Quel trasporto di Papa Francesco verso i poveri, gli umili, i malati, i bambini. Soprattutto i bambini. E’ impressionante il numero dei bambini che fanno delle Filippine un Paese giovane. Ma i bambini spesso abbandonati a se stessi, vivono anche buttati in mezzo alla strada per esser sfruttati sotto ogni punto di vista.

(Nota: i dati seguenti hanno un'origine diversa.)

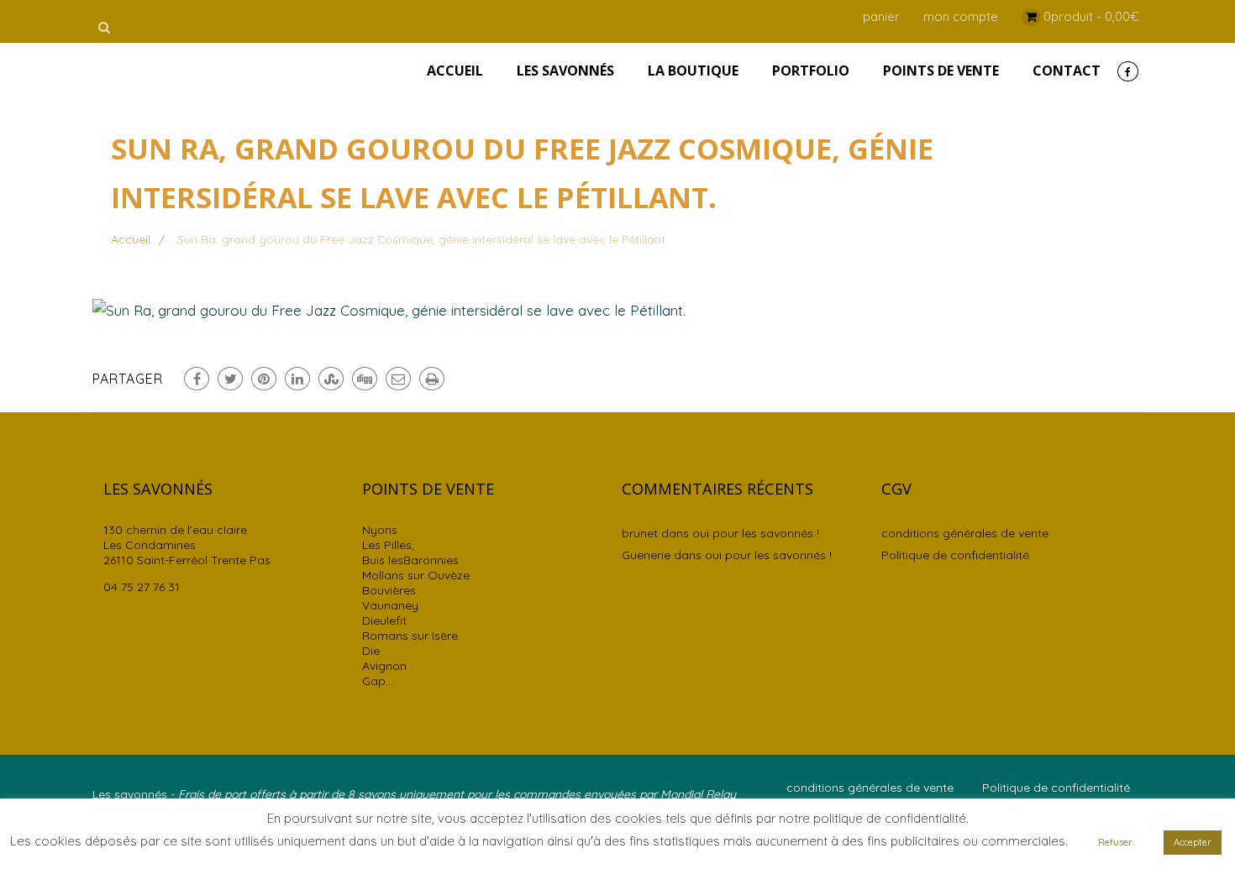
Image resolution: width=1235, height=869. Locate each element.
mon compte (960, 16)
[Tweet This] (230, 378)
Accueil (455, 70)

Quanta tenerezza nella quattordicenne Gyzelle che voleva chiedere: “Perché Dio permette che i bambini vengano abusati sessualmente, sfruttati, maltrattati” ?, ma non ci è riuscita perché il pianto le ha soffocato la voce e rigato il volto, che ha riacquistato tutta l’innocenza adolescenziale. Il ragazzo che le stava accanto, il coetaneo Jun, a fatica è riuscito a descrivere l’inferno, l’abisso nel quale i minori cadono. Loro sono stati salvati dalla Fondazione cattolica “Tnk”, fondata da un gesuita francese. Francesco accoglie i due ragazzini che sono passati dall’inferno al paradiso, ora studiano, sognano e vogliono aiutare gli altri. Il Papa allarga le braccia, li stringe sé, come un padre. Ancora una volta, in queste giornate così dense, Francesco ha allontanato i fogli col discorso scritto per parlare a braccio. “Come, e più di ogni altra volta, il cuore gli detta."